■ Problem requirements: For every line in the material, set down an identical one.

+-------+

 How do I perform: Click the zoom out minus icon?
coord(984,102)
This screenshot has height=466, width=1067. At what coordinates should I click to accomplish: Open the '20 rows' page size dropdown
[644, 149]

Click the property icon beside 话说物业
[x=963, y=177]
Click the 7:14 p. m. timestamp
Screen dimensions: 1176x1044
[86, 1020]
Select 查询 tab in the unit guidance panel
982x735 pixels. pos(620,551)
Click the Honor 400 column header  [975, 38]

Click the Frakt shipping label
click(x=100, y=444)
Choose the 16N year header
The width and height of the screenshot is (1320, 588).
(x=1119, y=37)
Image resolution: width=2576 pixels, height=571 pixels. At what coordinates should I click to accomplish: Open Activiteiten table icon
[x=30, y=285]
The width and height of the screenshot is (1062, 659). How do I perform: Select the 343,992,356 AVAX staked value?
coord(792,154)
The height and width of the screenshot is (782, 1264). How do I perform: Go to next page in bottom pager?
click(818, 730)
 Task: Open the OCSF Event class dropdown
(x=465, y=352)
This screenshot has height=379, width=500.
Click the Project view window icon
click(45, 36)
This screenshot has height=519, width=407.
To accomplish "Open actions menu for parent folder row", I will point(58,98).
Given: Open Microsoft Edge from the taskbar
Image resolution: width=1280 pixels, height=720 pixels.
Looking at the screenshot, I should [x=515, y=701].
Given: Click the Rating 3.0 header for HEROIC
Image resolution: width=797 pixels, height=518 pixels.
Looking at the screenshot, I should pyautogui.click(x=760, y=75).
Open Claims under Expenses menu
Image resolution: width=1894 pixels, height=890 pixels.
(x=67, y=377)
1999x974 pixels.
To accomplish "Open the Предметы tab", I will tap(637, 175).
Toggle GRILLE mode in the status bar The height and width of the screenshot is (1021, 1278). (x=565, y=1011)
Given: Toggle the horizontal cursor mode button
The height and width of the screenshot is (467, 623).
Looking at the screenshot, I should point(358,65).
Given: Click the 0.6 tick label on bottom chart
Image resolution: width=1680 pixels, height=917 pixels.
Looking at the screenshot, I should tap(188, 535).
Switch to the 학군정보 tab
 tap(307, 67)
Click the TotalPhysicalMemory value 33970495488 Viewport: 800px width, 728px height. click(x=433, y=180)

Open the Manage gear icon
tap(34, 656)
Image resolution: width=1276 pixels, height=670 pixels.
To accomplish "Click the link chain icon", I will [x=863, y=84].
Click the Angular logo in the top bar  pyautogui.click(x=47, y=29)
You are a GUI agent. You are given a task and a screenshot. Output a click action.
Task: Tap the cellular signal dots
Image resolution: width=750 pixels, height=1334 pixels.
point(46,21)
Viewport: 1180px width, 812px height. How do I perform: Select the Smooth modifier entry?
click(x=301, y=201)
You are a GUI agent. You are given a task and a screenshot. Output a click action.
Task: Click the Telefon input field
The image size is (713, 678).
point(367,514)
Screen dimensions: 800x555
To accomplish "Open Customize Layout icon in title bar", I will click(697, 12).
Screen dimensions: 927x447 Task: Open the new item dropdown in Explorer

+-------+

■ Expected output:
 How do I perform: Click the zoom out minus icon?
coord(984,102)
This screenshot has height=466, width=1067. At what coordinates should I click to accomplish: Open the '20 rows' page size dropdown
[644, 149]

Click the property icon beside 话说物业
[x=963, y=177]
Click the 7:14 p. m. timestamp
Screen dimensions: 1176x1044
[86, 1020]
Select 查询 tab in the unit guidance panel
982x735 pixels. pos(620,551)
Click the Honor 400 column header  [975, 38]

Click the Frakt shipping label
click(x=100, y=444)
Choose the 16N year header
The width and height of the screenshot is (1320, 588).
(x=1119, y=37)
Image resolution: width=2576 pixels, height=571 pixels. At what coordinates should I click to accomplish: Open Activiteiten table icon
[x=30, y=285]
The width and height of the screenshot is (1062, 659). How do I perform: Select the 343,992,356 AVAX staked value?
coord(792,154)
The height and width of the screenshot is (782, 1264). How do I perform: Go to next page in bottom pager?
click(818, 730)
 Task: Open the OCSF Event class dropdown
(x=465, y=352)
This screenshot has height=379, width=500.
Click the Project view window icon
click(45, 36)
This screenshot has height=519, width=407.
To accomplish "Open actions menu for parent folder row", I will point(58,98).
Given: Open Microsoft Edge from the taskbar
Image resolution: width=1280 pixels, height=720 pixels.
Looking at the screenshot, I should [x=515, y=701].
Given: Click the Rating 3.0 header for HEROIC
Image resolution: width=797 pixels, height=518 pixels.
Looking at the screenshot, I should pyautogui.click(x=760, y=75).
Open Claims under Expenses menu
Image resolution: width=1894 pixels, height=890 pixels.
(x=67, y=377)
1999x974 pixels.
To accomplish "Open the Предметы tab", I will tap(637, 175).
Toggle GRILLE mode in the status bar The height and width of the screenshot is (1021, 1278). (x=565, y=1011)
Given: Toggle the horizontal cursor mode button
The height and width of the screenshot is (467, 623).
Looking at the screenshot, I should point(358,65).
Given: Click the 0.6 tick label on bottom chart
Image resolution: width=1680 pixels, height=917 pixels.
Looking at the screenshot, I should tap(188, 535).
Switch to the 학군정보 tab
 tap(307, 67)
Click the TotalPhysicalMemory value 33970495488 Viewport: 800px width, 728px height. click(x=433, y=180)

Open the Manage gear icon
tap(34, 656)
Image resolution: width=1276 pixels, height=670 pixels.
To accomplish "Click the link chain icon", I will [x=863, y=84].
Click the Angular logo in the top bar  pyautogui.click(x=47, y=29)
You are a GUI agent. You are given a task and a screenshot. Output a click action.
Task: Tap the cellular signal dots
Image resolution: width=750 pixels, height=1334 pixels.
point(46,21)
Viewport: 1180px width, 812px height. How do I perform: Select the Smooth modifier entry?
click(x=301, y=201)
You are a GUI agent. You are given a task and a screenshot. Output a click action.
Task: Click the Telefon input field
The image size is (713, 678).
point(367,514)
Screen dimensions: 800x555
To accomplish "Open Customize Layout icon in title bar", I will click(697, 12).
Screen dimensions: 927x447 Task: Open the new item dropdown in Explorer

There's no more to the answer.